Suppose we take a rectangle and cut out a smaller quadrilateral within it, as shown below: Would the resulting figure be a polygon? If it is, would it be a concave octagon?

According to what I'm reading in this geometry textbook, a polygon is a plane figure that is formed by three or more segments called sides such that

1. Each side intersects exactly two other sides, once at each endpoint.
2. No two sides with a common endpoint are collinear.

This wasn't a question I found in the textbook or anything. It was just a thought that popped into my head. I find it confusing because it is a very unusual example.

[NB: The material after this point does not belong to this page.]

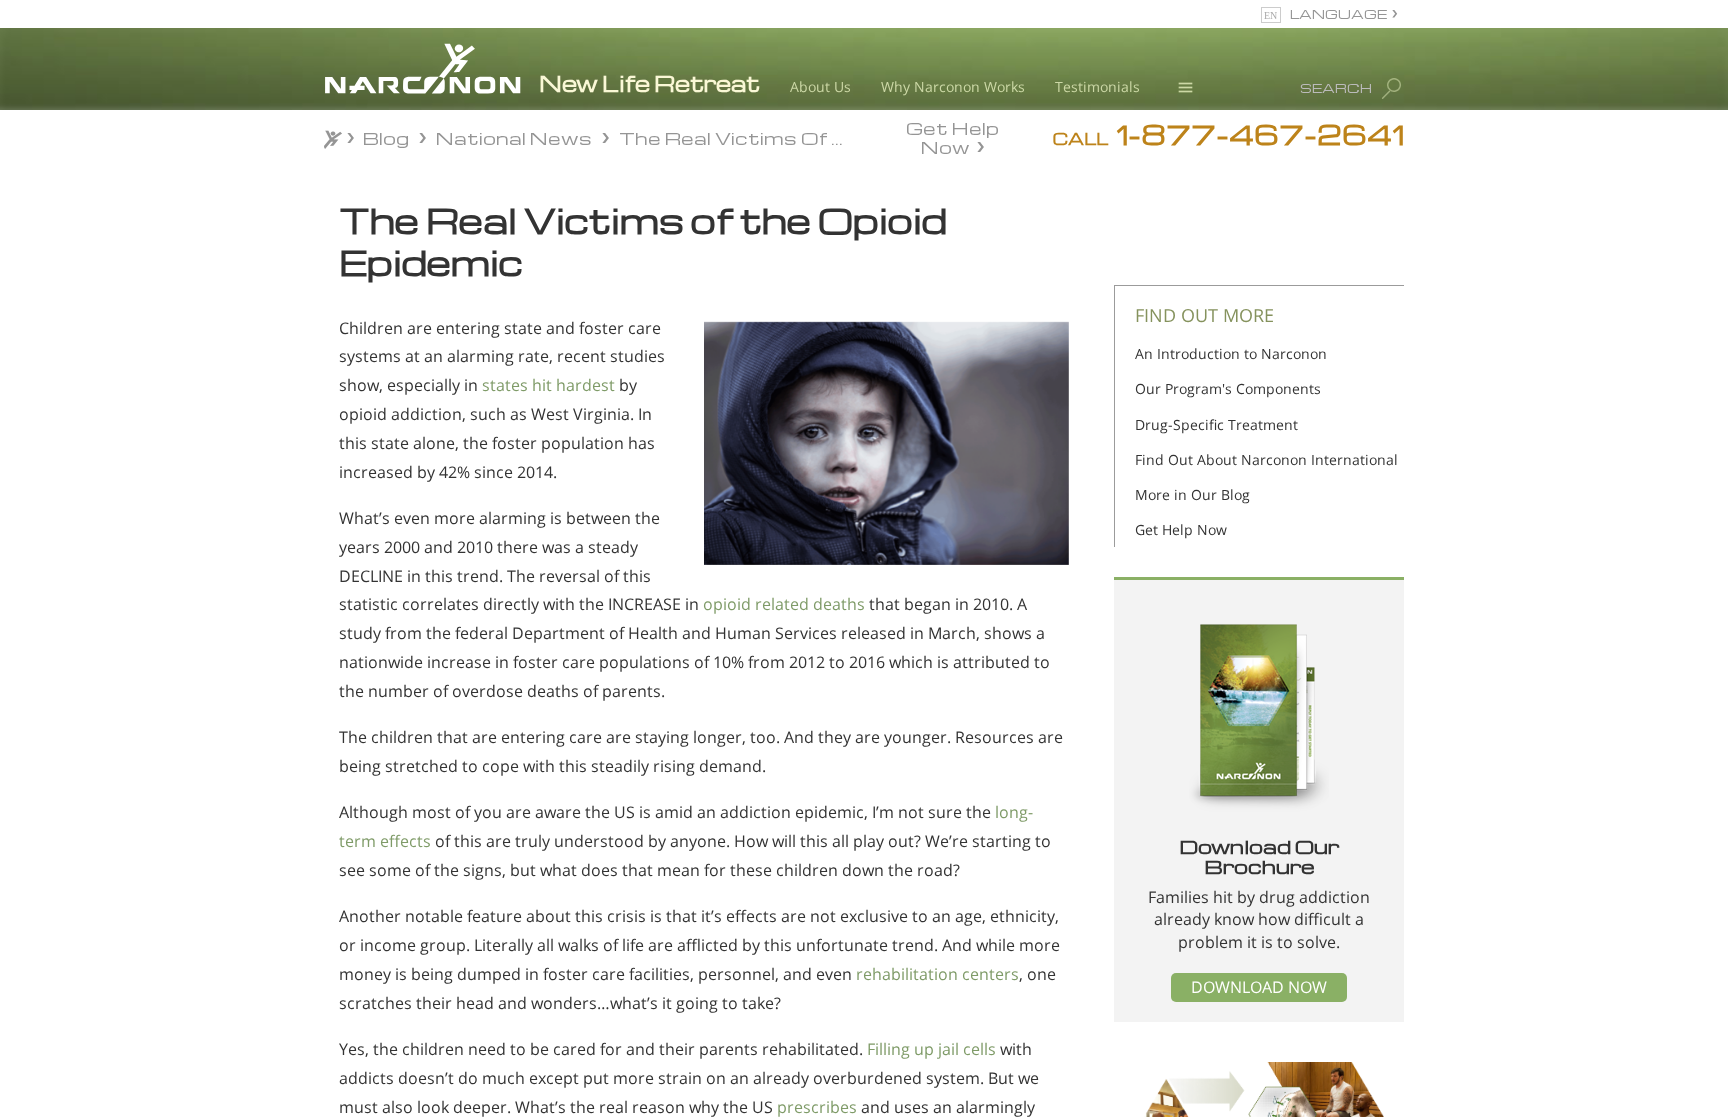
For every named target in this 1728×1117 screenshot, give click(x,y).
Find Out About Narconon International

My assumption is that yes, it is a polygon since the figure fits the description. I know that if it is a polygon then it must be concave, since a line containing a segment of the inner quadrilateral would go through the interior of the figure.

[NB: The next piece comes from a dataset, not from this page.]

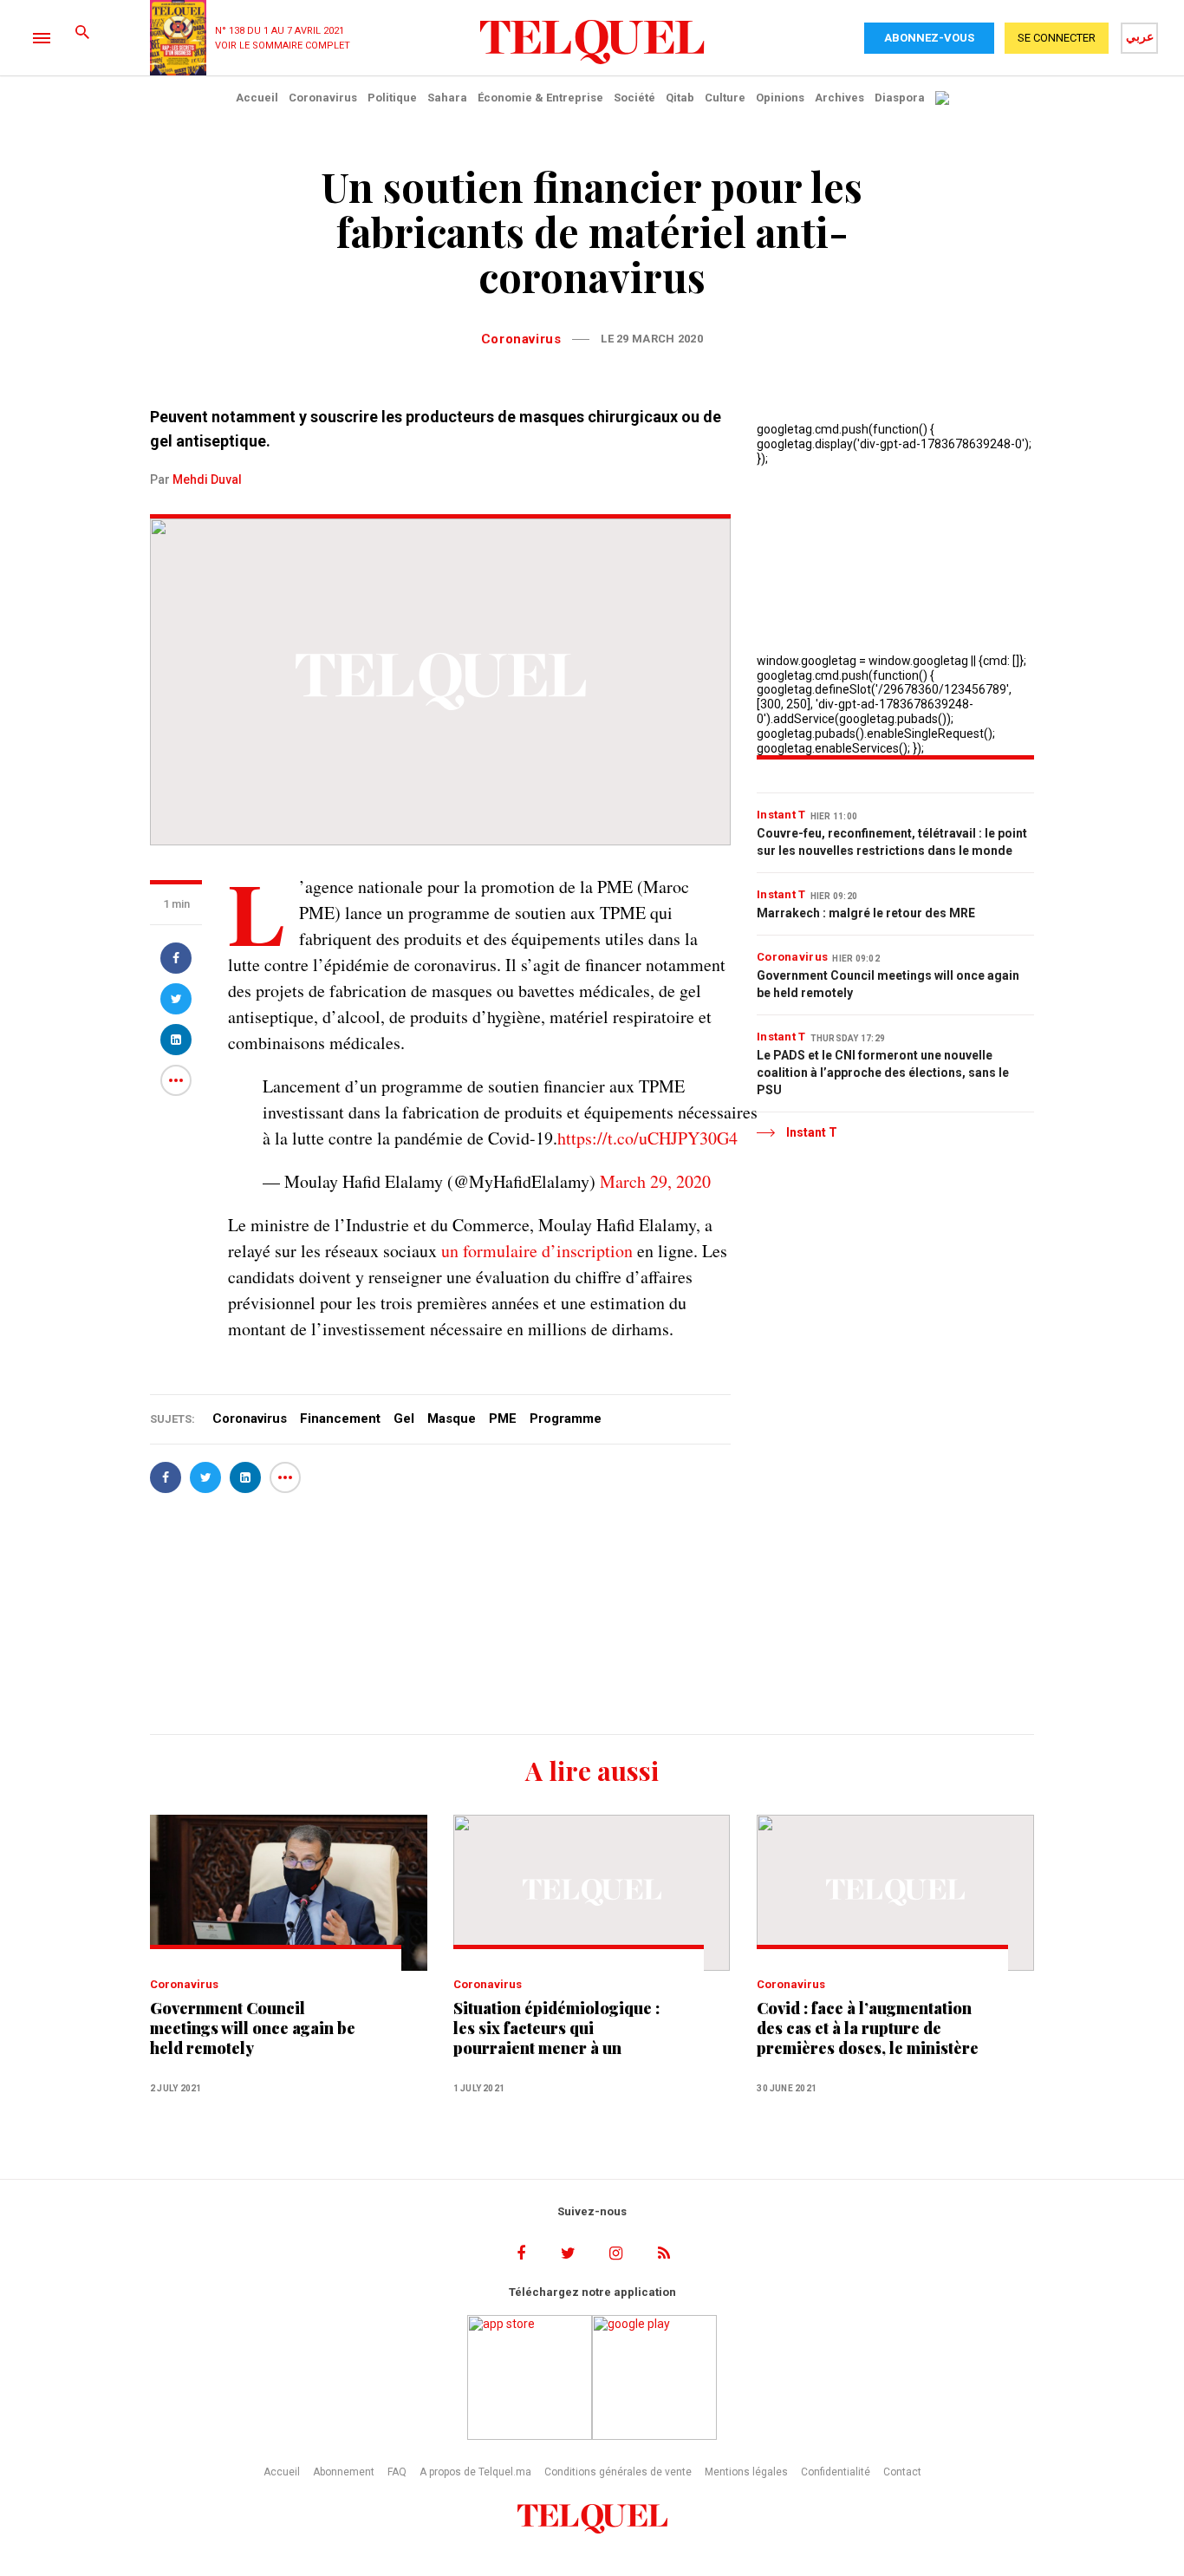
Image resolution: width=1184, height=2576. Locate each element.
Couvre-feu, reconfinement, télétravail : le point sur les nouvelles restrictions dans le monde (892, 842)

I will be thankful for help!

• By this definition, yes this is a polygon. Normally one requires the sides to be a piecewise curve where each piece is a straight line segment. The above doesn't fit the latter description. – Mathematician 42 Feb 18 '18 at 8:17

In this case, the figure you've drawn doesn't have many of the nice properties that other polygons (even concave ones) do. For example, it appears to be an octagon, but the angles of an octagon should add up to $1080^\circ$, and the angles of this figure add up to $1440^\circ$.
We could allow this to be a polygon, call the more-reasonable objects we're used to studying simple polygons, and change our theorems to say things like "The sum of angles in a simple polygon with $n$ sides is $(n-2)180^\circ$." Or we could say that this is not a polygon, but it is a "generalized polygon" or something like that.